The technical name for these gadgets is “BlimpDuino,” a reference to the open source Arduino chip that they’re based around.

The session started off with quietly until a giant silver blimp burst from behind a wall to the tune of Ride of the Valkyries (kudos to Phill for nailing the timing on the music). Ron and Evan remote-controlled the blimp to interact with some people in the crowd.


After a few more iPhone sessions in the afternoon, Saturday’s talks came to a close. However, that was only half the day, perhaps the less memorable half.
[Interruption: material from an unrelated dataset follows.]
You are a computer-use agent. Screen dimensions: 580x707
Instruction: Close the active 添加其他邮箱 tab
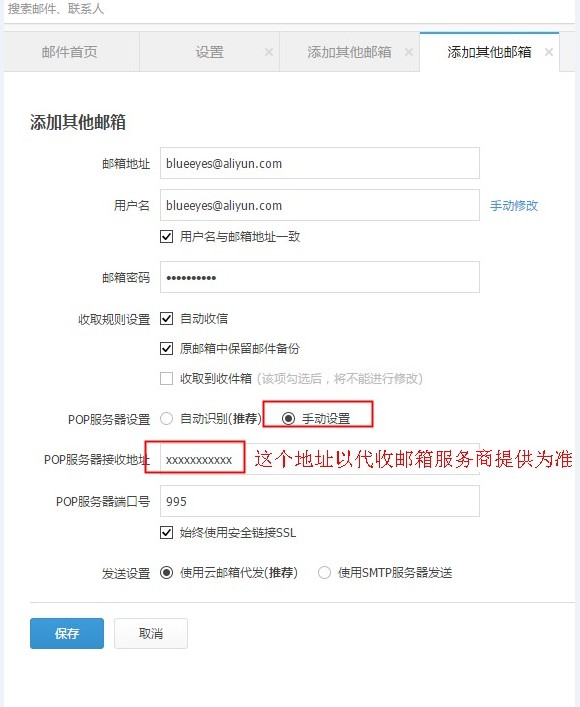549,52
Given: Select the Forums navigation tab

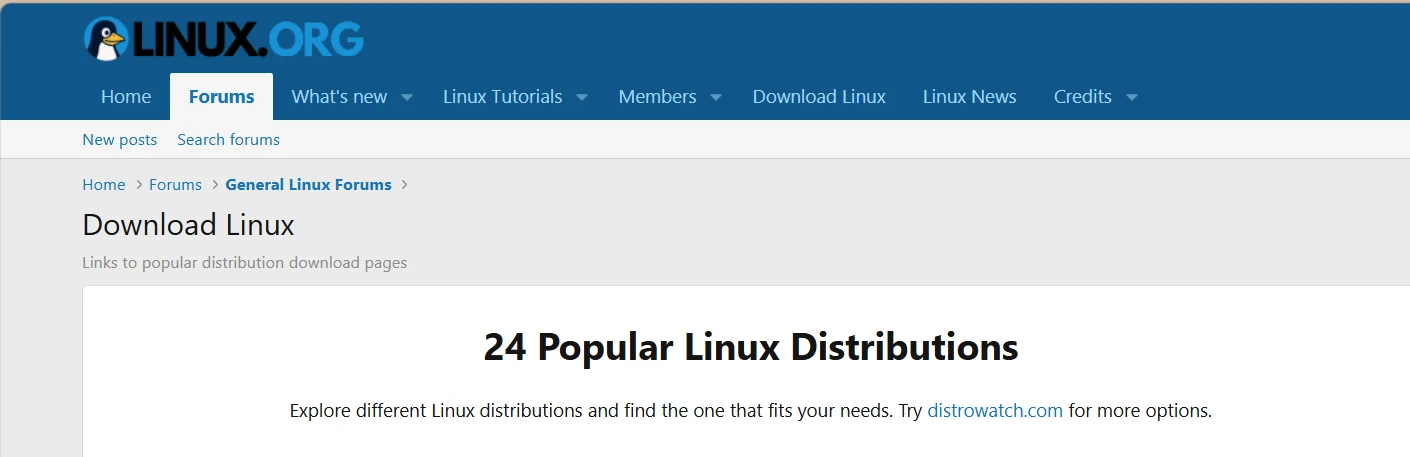Looking at the screenshot, I should (x=221, y=97).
Where does a Soviet-themed conference host its flagship party? At a vodka bar. Duh.

FutureRuby - Saturday

Thrown in was a FutureRuby ice sculpture. Sadly, it didn’t live to see another day.

FutureRuby - Saturday

Remember Krispy’s crazy goggles from the night before? He went even further for the party at Pravda:

It is certainly quite an experience to walk the Spadina corridor dressed as a World War 2 russian general sporting a KGB medal. The cabbie kept glancing at me in his rearview not quite sure about who I was or what I was doing. The best was when I got out near the bar and walked the last few blocks and a drunk guy comes stumbling out of an ally and says “What are you – fucking KGB?” I simply stopped and turned my head toward him to which he shrunk his shoulders and slunk back into the ally from which he came.

Krispy was one of the many people captured in the photobooth. The results are on Flickr (including a shot of these two revolutionaries.)

FutureRuby - Saturday

Not everyone went with the Soviet theme. Here’s Matt Knox doing his own thing:

FutureRuby - Saturday

Needless to say, much food and vodka was consumed. In fact, so much so that the tab ran short. Thanks Tobi / Shopify for the last-minute infusion of cash which kept everyone going until the end of the night.